Check the Holston online calendar for a full listing of future events.
The Non-Anxious Leader: Family Systems Basics
July 5 - August 1 Online 3.0 CEUs
Effective leadership depends on being able to separate your personal anxieties from the issues that affect your church or organization. Learn why understanding your own family of origin is the key to effective leadership, what you can do to grow in this capacity, and the most important characteristic of effective leaders.
Caring With Compassion: First Responders and Their Families
July 10 - August 26 Online 1.0 CEUs
First responders and their families need support and advocates in local communities, and this course is designed to guide clergy as they learn how to provide this encouragement.
From Your Heart to Theirs: Delivering an Effective Sermon
July 10-21 Online 0.1 CEUs
This course is for preachers who have completed the basic preaching course but want to increase their preparation for a variety of situations with a variety of sermon types. It will guide participants in developing a sermon in advance and give them an opportunity to practice it in a group, without the worry of trying it out in front of their congregation for the first time!
Aging and Ministry in the 21st Century
July 10-23 Online 1.0 CEUs
Older adults often play leading roles in our congregations. This course offers a rich learning experience that includes knowing more about the aging process and the developmental stages of midlife and older adulthood to help us best shape our ministry.
Let Them Come to Me: Children in Worship
July l0-29 Online 1.3 CEUs
This course will explore the place of children in congregational worship and offer practical suggestions for successfully including children in the worshiping community as well as teaching children about the elements of worship.
A Day w/the Bishop: Black Methodists Matter
July 15 Alcoa, TN 0.5 CEUs
Goals:
Worship and Spiritual Renewal
Community Building
Leadership Development
Advocacy and Social Justice
Building Bridges of Racial Reconciliation
Leaders: Bishop Debra Wallace-Padgett, Rev. Sharon Bowers, Rev. Dr. Candace Lewis, Rev. Brian Tillman, Rev. Annette Warren and others
7 Ways to Increase Engagement in Your Hybrid Worship
July 20 Online 0.2 CEUs
Join us Thursday, July 20 at 3:00 pm as Jason Moore, author of BOTH/AND and Telling the Old Story in a New Way, teaches us 7 concrete ways to increase engagement in hybrid worship. As engagement increases, so does relationships, and that is where we, as a church, can make a difference in people's lives.
Fractured Ground: A Book Study Exploring Mass Trauma
July 24 - August 4 Online 1.0 CEUs
What do you say to your church when violence, natural disaster, or disease raises questions about where God is to be found during tragedy?
Fractured Ground, a book study that explores communication following mass trauma, will be your guide whether you are speaking from the pulpit, to the press and public, or to I ndividuals facing these circumstances.

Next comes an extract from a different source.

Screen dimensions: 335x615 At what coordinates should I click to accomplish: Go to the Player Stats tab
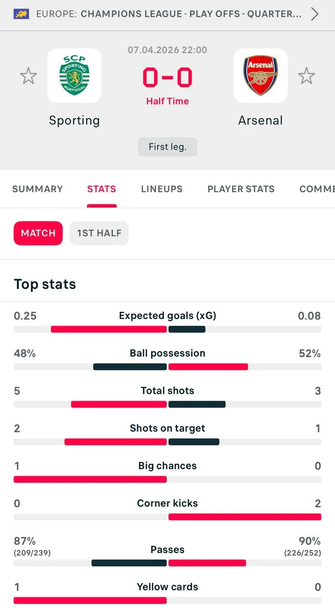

Helping Others Grow through Their Grieving
August 7 - September 9 Online 1.0 CEUs
Grief can be a lonely place, and those who care for persons who are grieving often find themselves at a loss. The 4-week course will share a book study based on Understanding Your Grief by Alan D. Wolfelt, PhD, an educator and grief counselor who has written 50 books on grieving. Learners will share their experiences of counseling the grieving as they study the insights and lived experience of Dr Wolfelt, through his book.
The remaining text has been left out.